The idea behind the two Refill packages is two-fold:

  1. as a refill after the Jazz Exercises package: this package contains exercises that build up to real solos, and ends with one full tune. But, after that you'll want to play more full tunes, so the refills provide that: 5 new tunes with notes/TABS, and backing tracks in each refill. Furthermore, if you have set up the fretboard visualizer, you'll want more material in this format, where you can take advantage of this way of real-time visualization. The refills are provided in the same format, so you can make full use of the visualizer again.
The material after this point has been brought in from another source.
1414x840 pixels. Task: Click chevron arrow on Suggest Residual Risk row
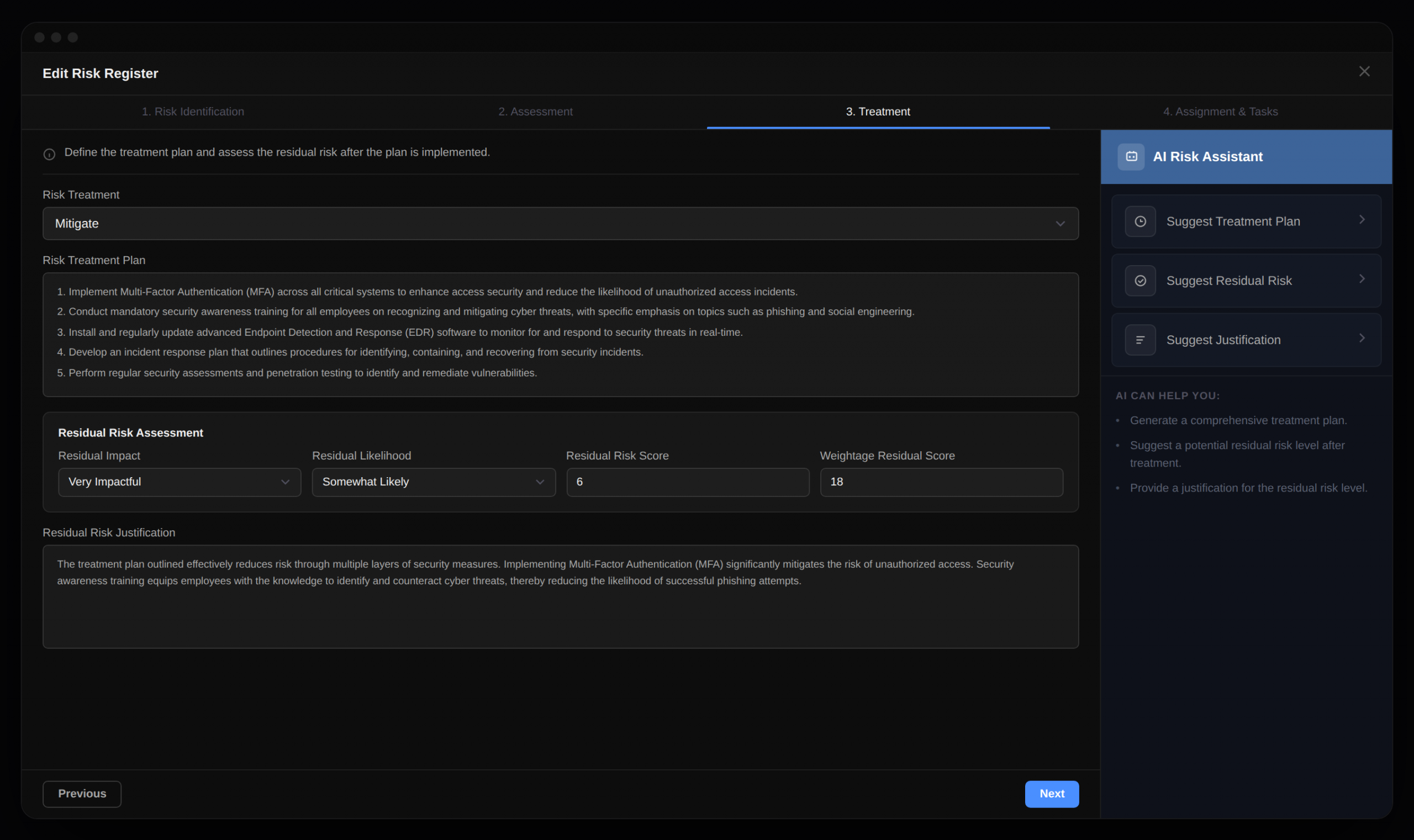coord(1362,279)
  2. even if you do not have the Jazz Exercises, the refills are designed to be a source of accessible soloing ideas. They try to strike a balance between pure exercises on the one hand, and real live solos on the other. Pure exercises, though very useful and necessary at some point, are also necessarily limited to some aspects of soloing, whether it is scales, chords, rhythm, phrasing etc. Therefore, they cannot sound as good and complete as full mature solos. On the other hand, transcriptions of real live solos of some jazz guitar master, can be a step too far: too complicated and too hard to grasp, too much going on at the same time. The solos in the Refills, as played by Matt Otten, are played as fully mature solos, but keeping it as clear and comprehensible as possible. Furthermore, each tune has at least two solos, one a bit easier than the other. The explanatory guide explains the principles behind each solo.

Obviously, the Smooth Jazz Refill focuses on contemporary smooth jazz tunes, while the All Jazz Refill covers mainstream jazz, that is swing/bop, latin-jazz, and a jazz waltz.